A ton avis, pourquoi joue-t-on tant Sarah Kane depuis ces 4, 5
dernières années. Cela ressort-il d’un malaise de la société, de
quelque chose à exprimer...?
Sarah Kane de son vivant a été beaucoup "maltraîtée" en tant
qu’auteur ; La censure a failli être rétablie lors de la création de
sa première pièce "Anéantis". Je crois qu’elle marque par son
théâtre total, sans concessions. Je crois que les metteurs en scène
qui montent Sarah Kane aujourd’hui ont un désir de s’adresser aux
gens sans fioritures, d’une manière directe et viscérale. Ce qui ne
veut pas forcément dire choquante. Dans ma mise en scène de
"Purifiés", à aucun moment je ne fais des choix pour choquer. Je
cherche plutôt à inviter le public à sentir des émotions.

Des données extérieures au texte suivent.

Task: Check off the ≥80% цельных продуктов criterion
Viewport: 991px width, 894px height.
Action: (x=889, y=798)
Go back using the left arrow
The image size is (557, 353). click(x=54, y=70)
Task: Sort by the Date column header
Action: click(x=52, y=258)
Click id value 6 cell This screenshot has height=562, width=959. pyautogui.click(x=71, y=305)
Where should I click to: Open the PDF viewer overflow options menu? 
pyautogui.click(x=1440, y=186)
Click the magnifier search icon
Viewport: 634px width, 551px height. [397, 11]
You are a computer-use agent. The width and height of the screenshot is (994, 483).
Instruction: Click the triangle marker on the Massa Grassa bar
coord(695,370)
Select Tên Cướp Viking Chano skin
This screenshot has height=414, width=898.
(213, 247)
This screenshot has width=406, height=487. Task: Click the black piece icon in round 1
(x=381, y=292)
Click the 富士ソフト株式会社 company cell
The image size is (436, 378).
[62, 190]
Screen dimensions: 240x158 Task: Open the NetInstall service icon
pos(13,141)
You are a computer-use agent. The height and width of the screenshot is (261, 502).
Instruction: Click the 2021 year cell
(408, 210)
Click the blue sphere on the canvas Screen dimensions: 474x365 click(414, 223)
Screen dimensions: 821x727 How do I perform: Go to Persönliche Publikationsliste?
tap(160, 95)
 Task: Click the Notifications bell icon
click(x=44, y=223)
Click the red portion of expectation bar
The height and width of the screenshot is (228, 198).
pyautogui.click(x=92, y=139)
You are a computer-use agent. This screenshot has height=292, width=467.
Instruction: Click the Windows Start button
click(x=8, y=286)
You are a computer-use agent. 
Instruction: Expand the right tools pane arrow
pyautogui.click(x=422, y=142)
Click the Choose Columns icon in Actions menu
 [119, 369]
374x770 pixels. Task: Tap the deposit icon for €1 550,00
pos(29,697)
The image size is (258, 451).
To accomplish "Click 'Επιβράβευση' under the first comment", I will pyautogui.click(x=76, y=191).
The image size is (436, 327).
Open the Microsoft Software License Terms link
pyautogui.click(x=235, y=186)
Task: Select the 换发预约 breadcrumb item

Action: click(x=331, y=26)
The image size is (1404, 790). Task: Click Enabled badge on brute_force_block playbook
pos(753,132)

Toi, que veux-tu dire à travers tes mises en scène ?
Dans mon travail, je cherche avant tout à exprimer l’amour que j’ai
pour mon métier, et je choisis mes comédiens pour cet engagement-là
aussi. Sarah Kane me permet d’exprimer un profond espoir lié à une
révolte de l’inexprimable. Dans tout son théâtre elle parle de
l’impossibilité à exprimer son amour, à trouver des mots justes, et
le point culminant de cette impossibilité est bien sûr "4.48
Psychose" après quoi elle s’est suicidée.